I have some trouble showing sufficiency for largest order statistic ${x}_{n}$.
This is from Casella's text, problem 1.6.3.
Let ${p}_{\theta}$ be a density function.
${p}_{\theta}(x)=c({\theta})f(x)$ for $0<x<\theta$.
If ${X}_{1},{X}_{2},….{X}_{n}$ are iid with density ${p}_{\theta}$, show that ${X}_{(n)}$ is sufficient for $\theta$.
I understand that by the definition of sufficiency, if the summary statistic, $T$, is independent of the parameter $\theta$, for all $t$, then it is sufficient.
How do I actually show that? It seems obvious that $c(\theta)$ and $f(x)$ will not get involved with each other. And there is not an explicit formula for me to work with, like normal or student t.
Best Answer
OK, let me do the reformulation. Let $f$ be a function defined for $x\ge 0$ such that $f(x) >0$, and define $c(\theta)^{-1} = \int_0^{\theta} f(x) \; dx$. Then we can define a probability density, parameterized by $\theta$, by $p̣_{\theta}(x) = c(\theta) f(x) I(0\le x \le \theta)$ where $I(x)$ denotes the indicator function of its argument.

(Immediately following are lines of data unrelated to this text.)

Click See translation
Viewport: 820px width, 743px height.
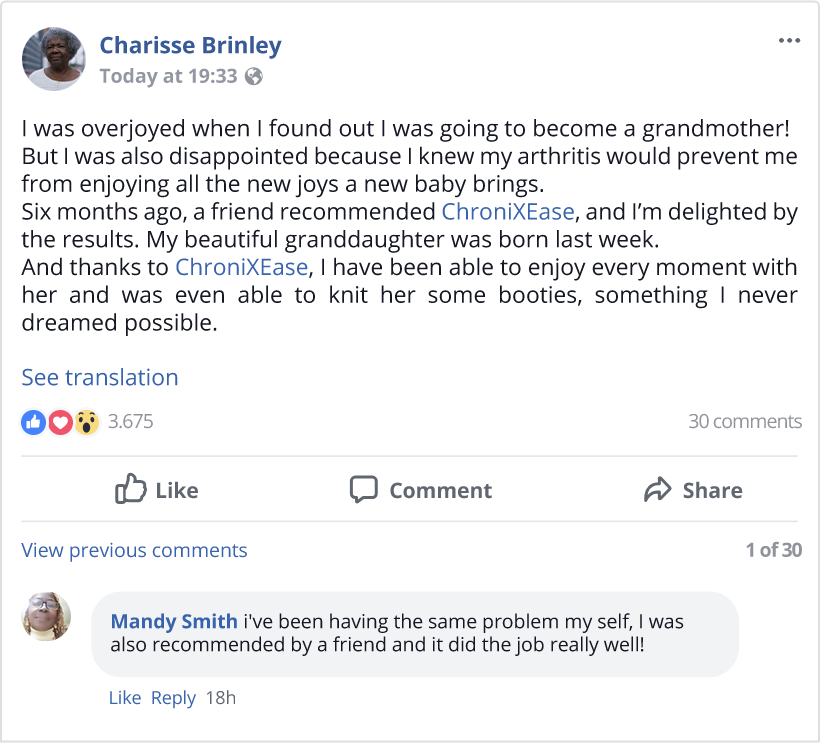pos(100,377)
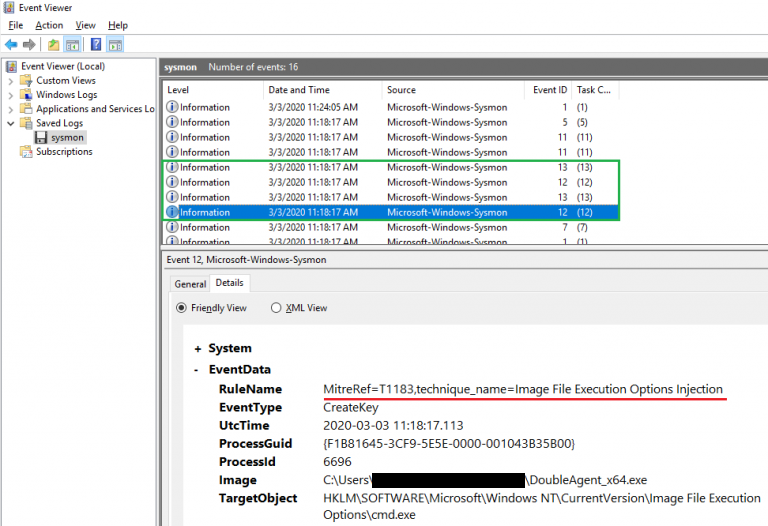Collapse the EventData section

coord(198,369)
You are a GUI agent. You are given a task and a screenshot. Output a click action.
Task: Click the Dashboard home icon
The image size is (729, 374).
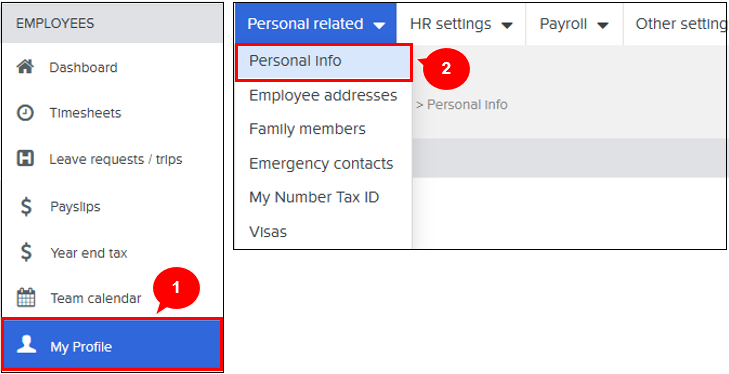coord(25,67)
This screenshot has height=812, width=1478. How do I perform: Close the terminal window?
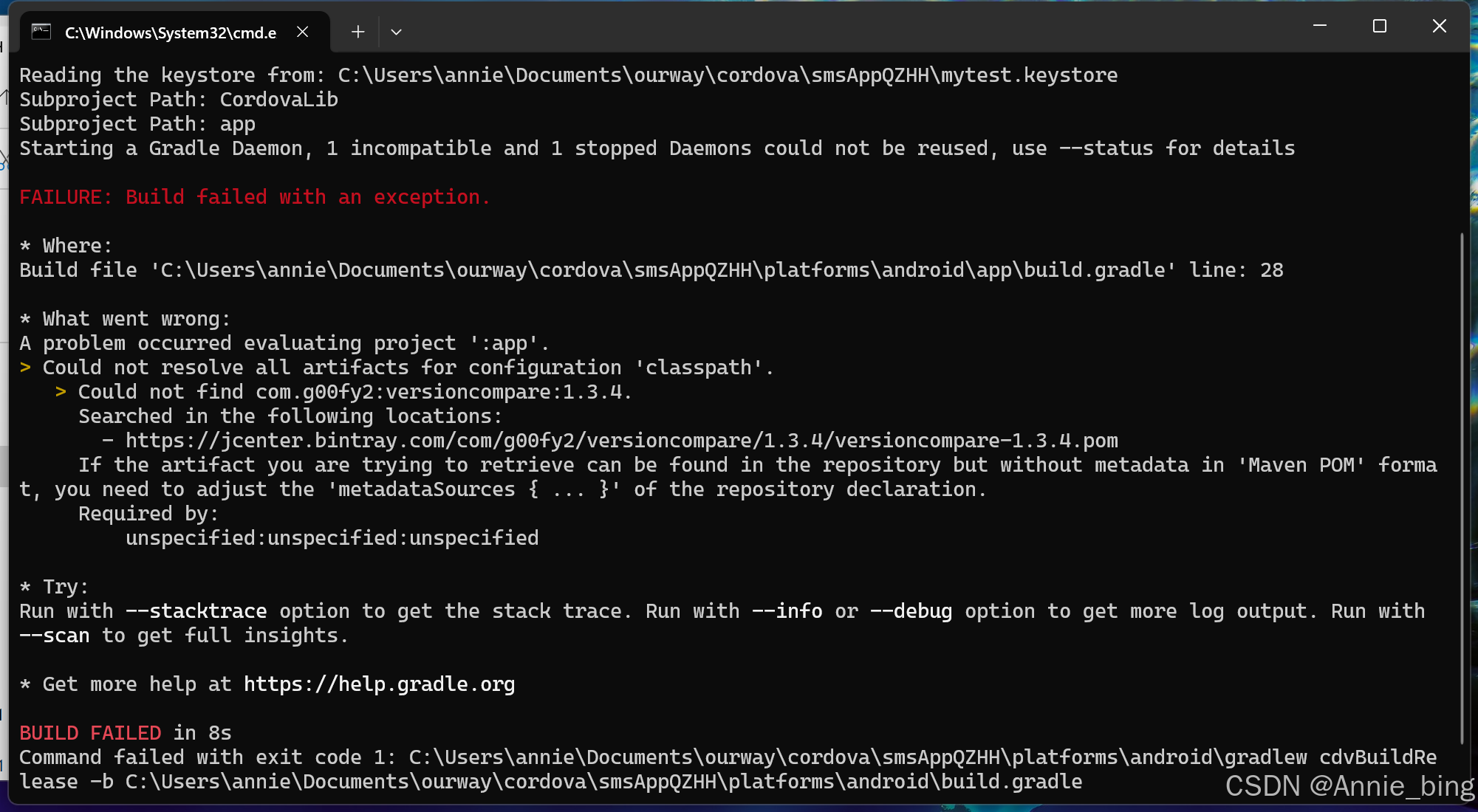pos(1439,27)
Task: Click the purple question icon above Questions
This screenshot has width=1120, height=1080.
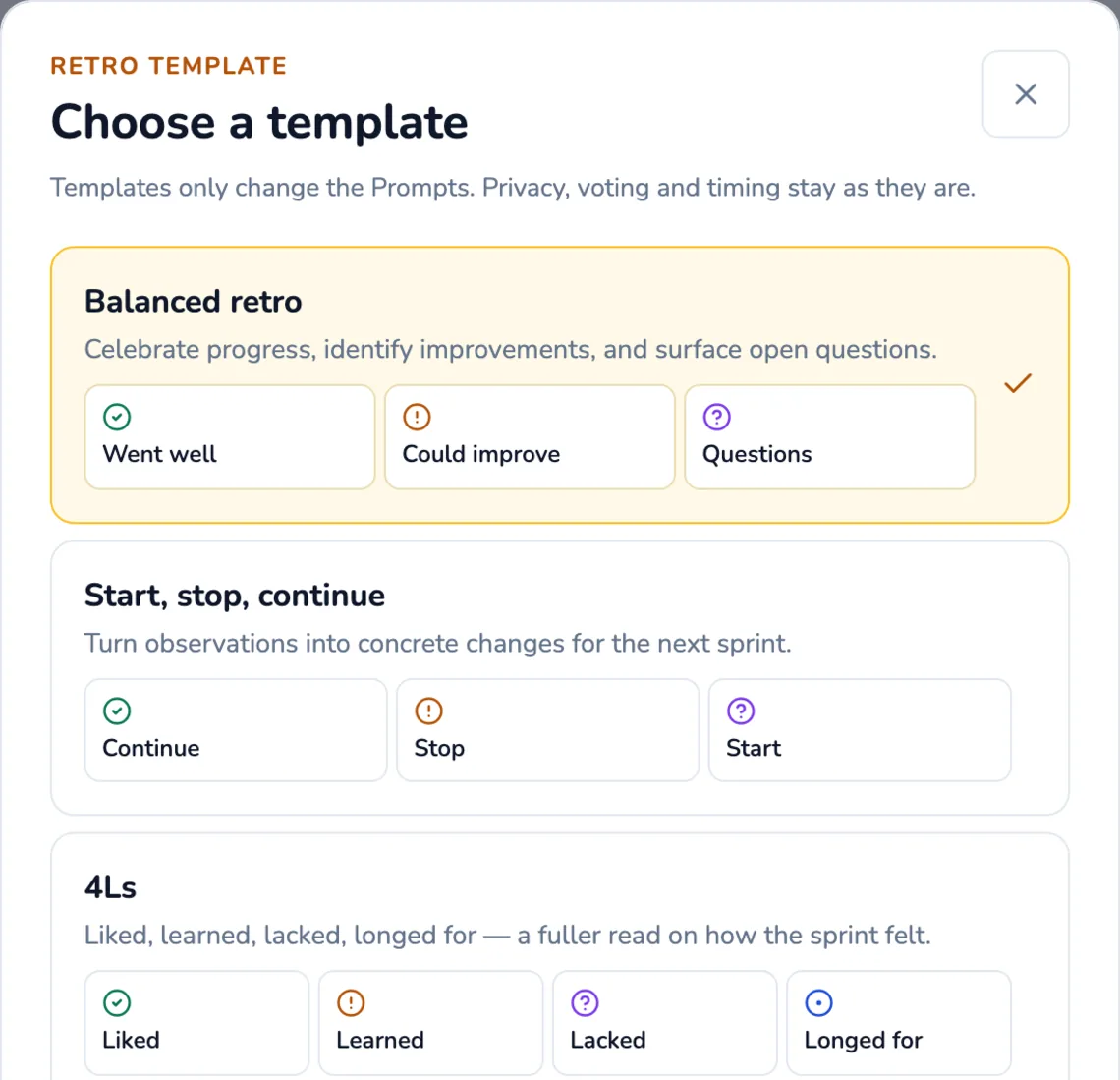Action: pyautogui.click(x=717, y=417)
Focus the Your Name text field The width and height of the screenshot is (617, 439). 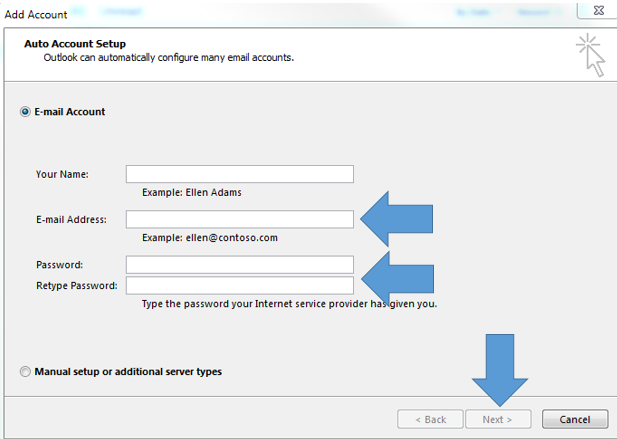(x=240, y=174)
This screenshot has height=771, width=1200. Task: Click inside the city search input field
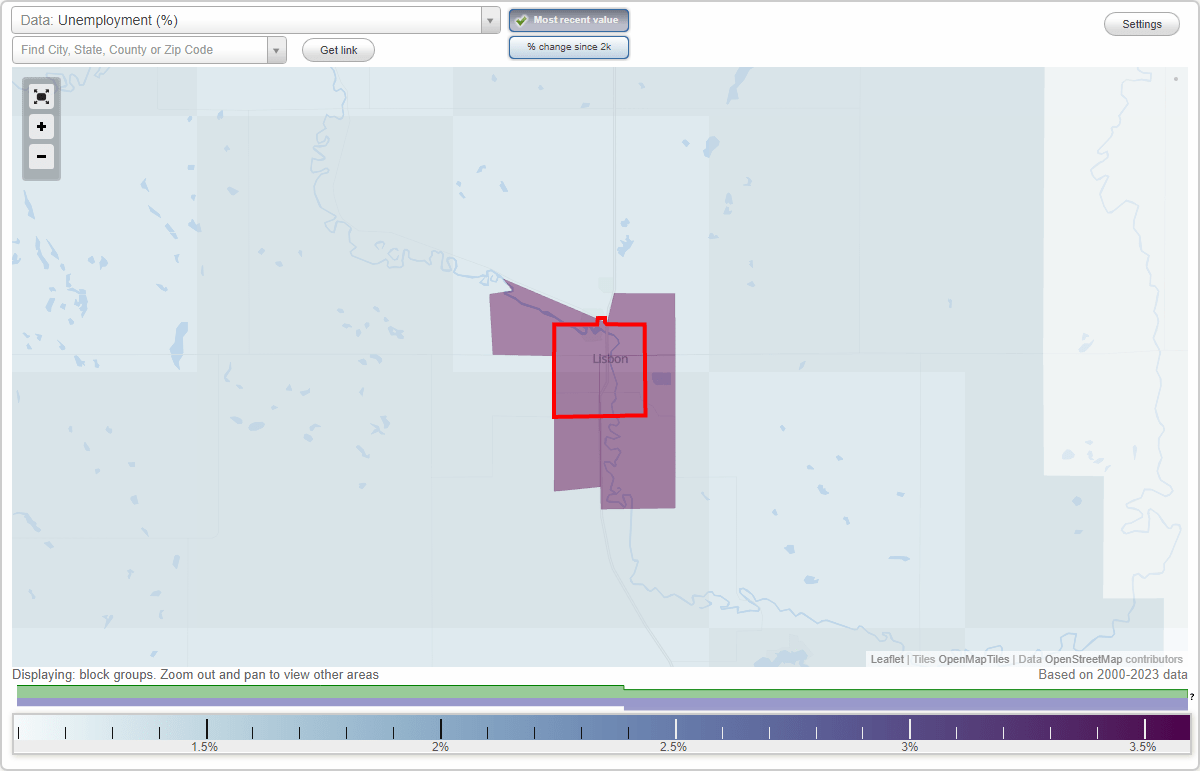pyautogui.click(x=140, y=49)
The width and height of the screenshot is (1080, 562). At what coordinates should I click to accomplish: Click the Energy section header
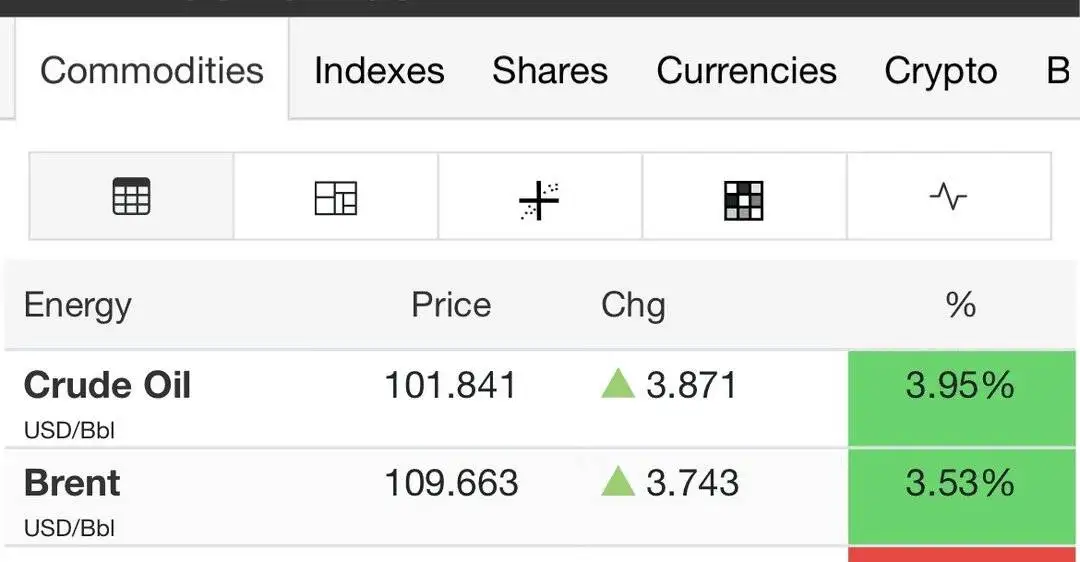(x=77, y=306)
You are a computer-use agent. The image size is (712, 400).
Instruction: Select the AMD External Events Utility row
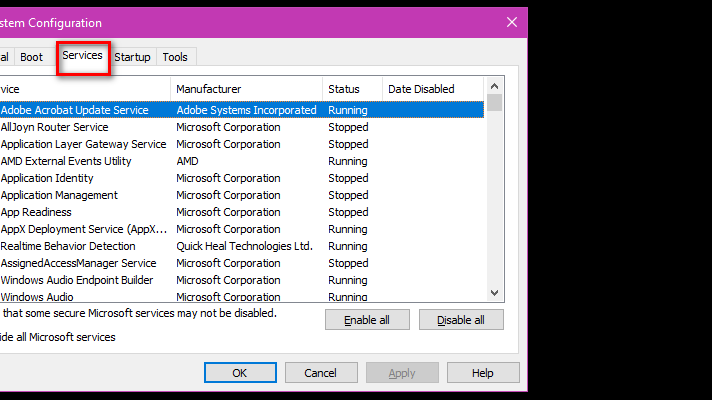(242, 161)
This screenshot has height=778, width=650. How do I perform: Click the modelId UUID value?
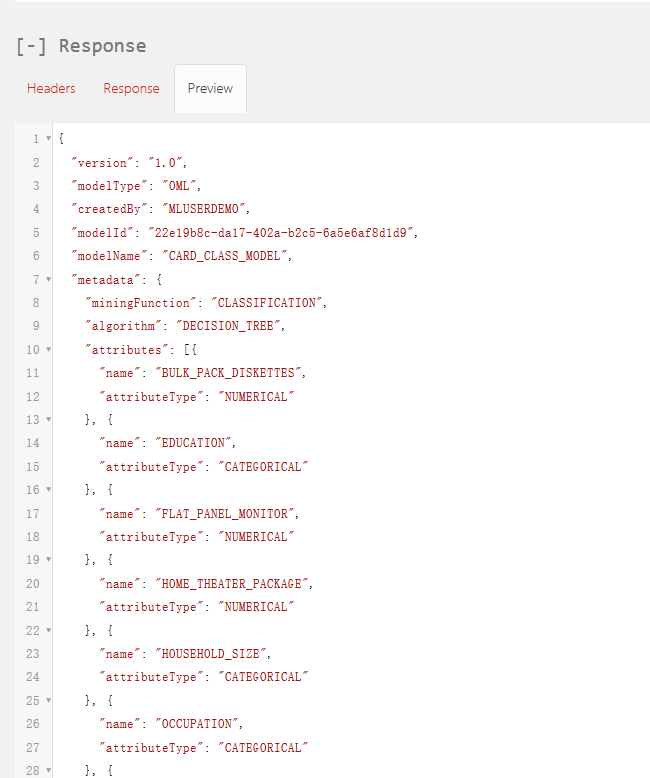[x=282, y=232]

Suppose $x_1, \dots, x_n$ is an iid sample from this density. Then the density of the sample can be written \begin{equation} p_{\theta}(x_1, \dots, x_n) = c(\theta)^n \prod_{i=1}^n f(x_i) \prod_{i=1}^n I(0\le x_i \le \theta) \end{equation} The last factor above can be seen to be $\begin{cases} =0 \text{ if } x_{(n)}>\theta \\ =1 \text{ if } x_{(n)} \le \theta \end{cases}$ and then the result follows from the factorization theorem.